Even if the judgment or the conclusions of fact and law had been excepted to, or it should be held to be unnecessary to except, we think that for appellees to challenge the existence of evidence to support the findings it .would be necessary to urge cross-assignments of error. As we had occasion to hold in Panhandle & S. F. Ry. Co. v. Burt, 71 S.W. (2d) 390, one of the functions of assignments of error is to waive all other errors not assigned except fundamental errors. No assignment of error in this case challenges the sufficiency or existence of evidence to support the findings of the trial judge. If there was no such evidence, the error in the finding was not fundamental error which this court is authorized to consider in the absence of an assignment.

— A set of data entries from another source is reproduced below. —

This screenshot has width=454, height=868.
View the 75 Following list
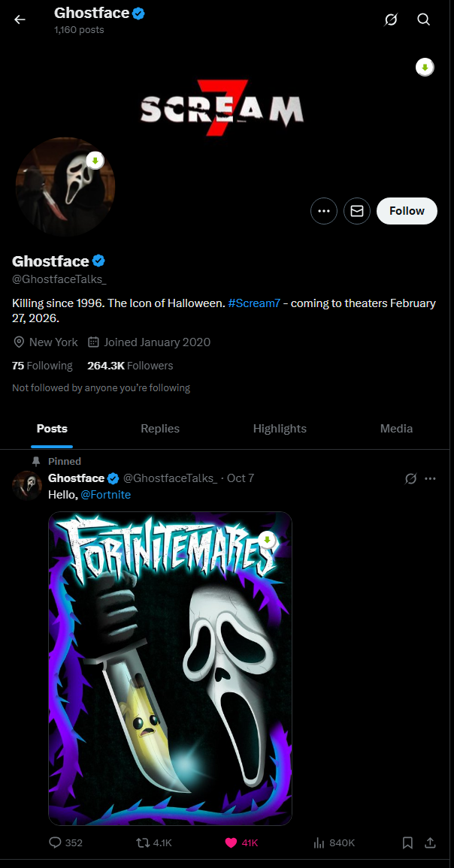click(42, 366)
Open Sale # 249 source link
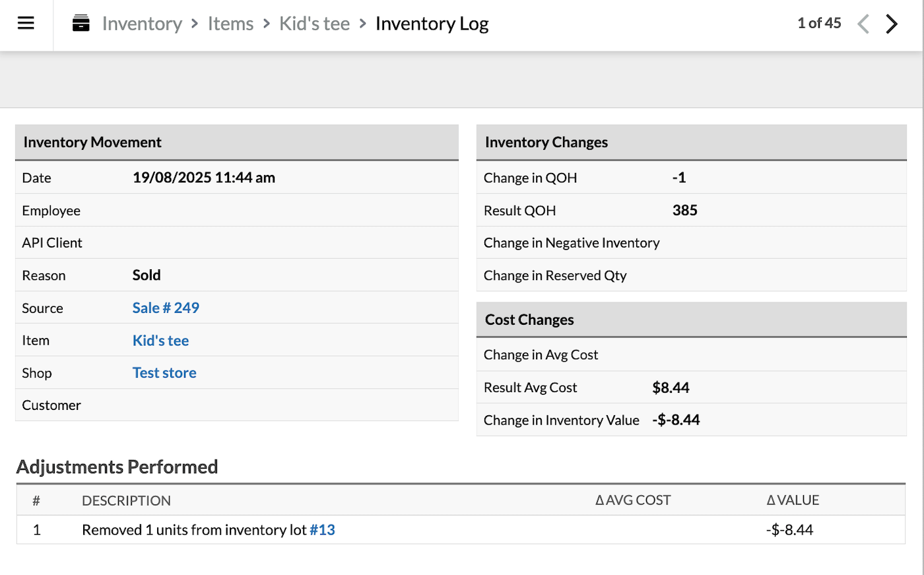 (x=166, y=308)
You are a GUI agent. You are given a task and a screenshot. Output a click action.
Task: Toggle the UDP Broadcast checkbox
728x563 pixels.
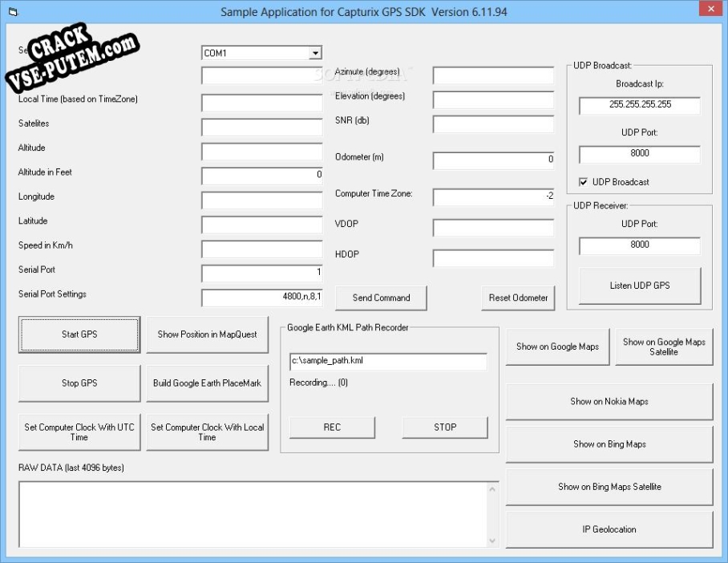tap(584, 182)
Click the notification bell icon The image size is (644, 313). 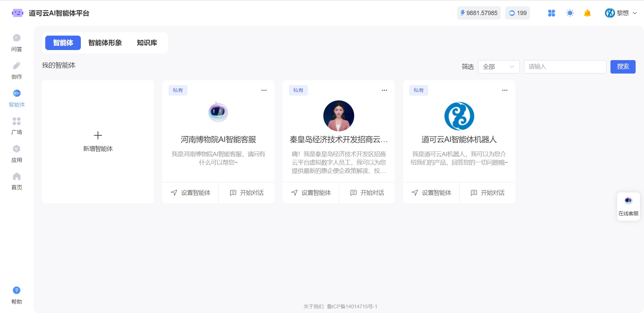coord(587,13)
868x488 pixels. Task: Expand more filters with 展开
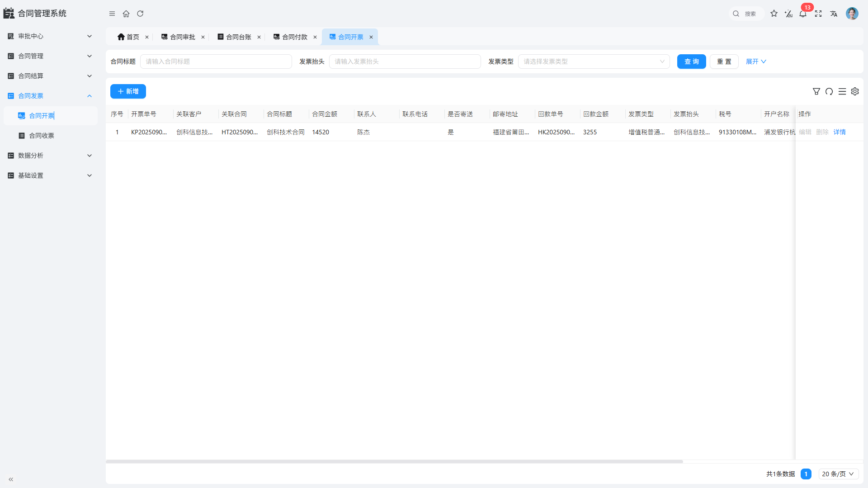tap(755, 62)
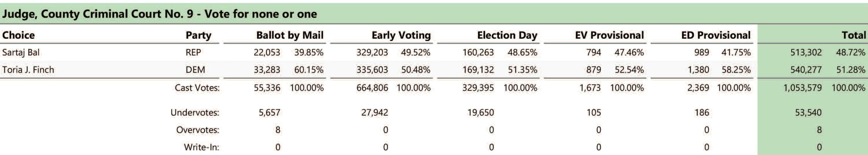Viewport: 868px width, 155px height.
Task: Click Sartaj Bal's total of 513,302 votes
Action: [x=806, y=53]
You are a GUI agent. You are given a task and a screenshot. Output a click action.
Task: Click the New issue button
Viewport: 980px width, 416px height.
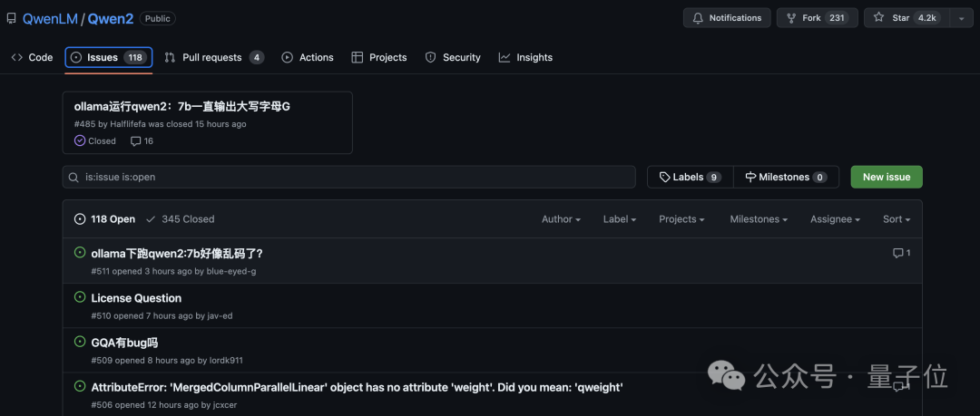click(887, 178)
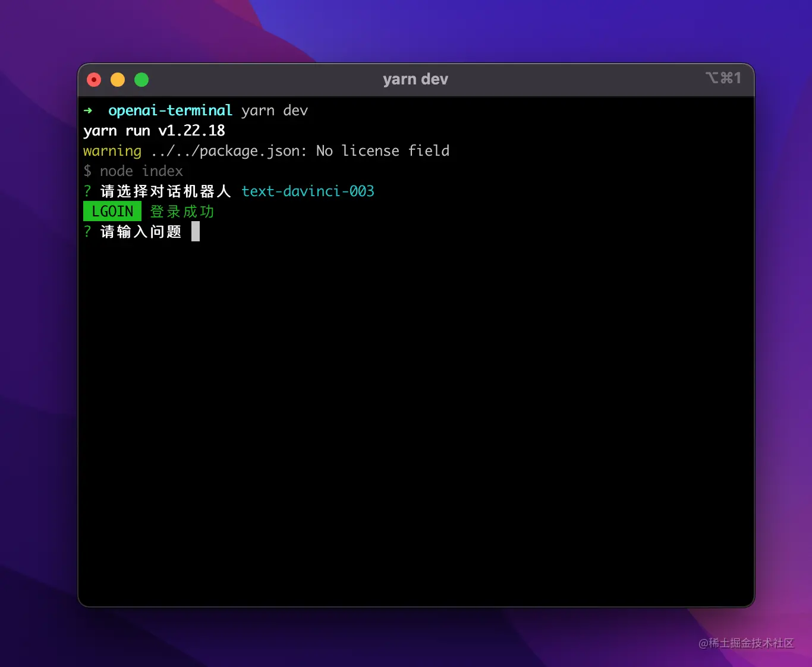The height and width of the screenshot is (667, 812).
Task: Click the green LGOIN badge
Action: pos(112,212)
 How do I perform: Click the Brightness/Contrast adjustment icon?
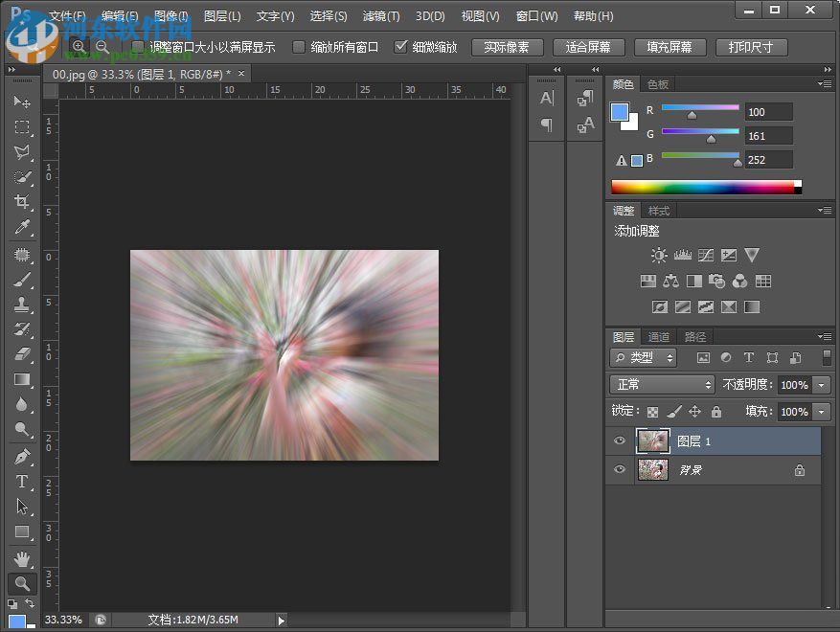(659, 256)
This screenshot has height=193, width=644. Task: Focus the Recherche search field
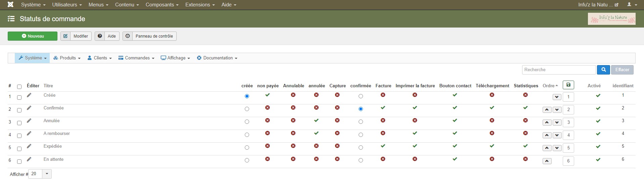[558, 70]
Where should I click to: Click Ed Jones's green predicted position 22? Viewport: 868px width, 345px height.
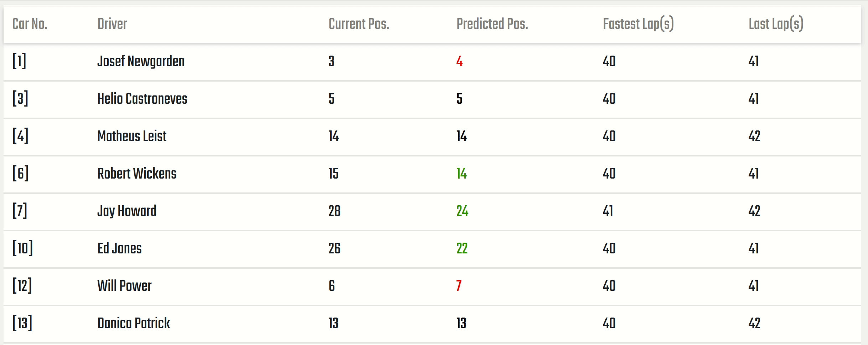click(x=462, y=249)
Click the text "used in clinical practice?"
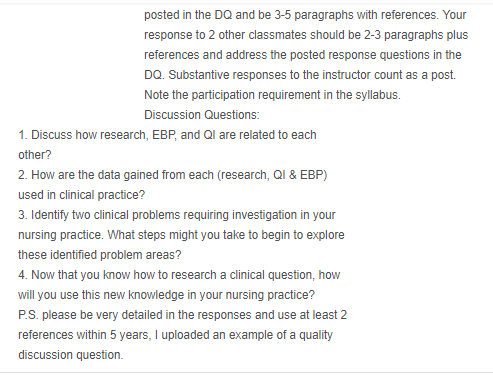Image resolution: width=493 pixels, height=375 pixels. coord(82,195)
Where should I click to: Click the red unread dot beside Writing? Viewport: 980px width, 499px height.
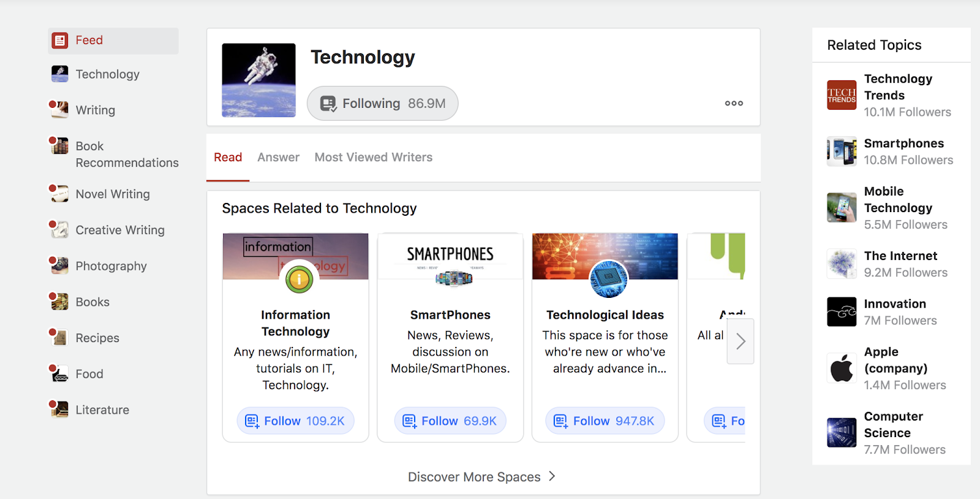pos(52,103)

Its consideration would involve the reading of the entire statement of facts, that being one of the most conclusive tests as to whether or not an alleged error be fundamental.
Since the findings of the court below were in all things sufficient to enable the court to render judgment for the plaintiff and would have required such judgment but for the erroneous conclusion regarding consideration, it is our opinion that the judgment of the court below should be reversed, and judgment here rendered for the plaintiffs for the sum of $4,083.52, and it is accordingly so ordered.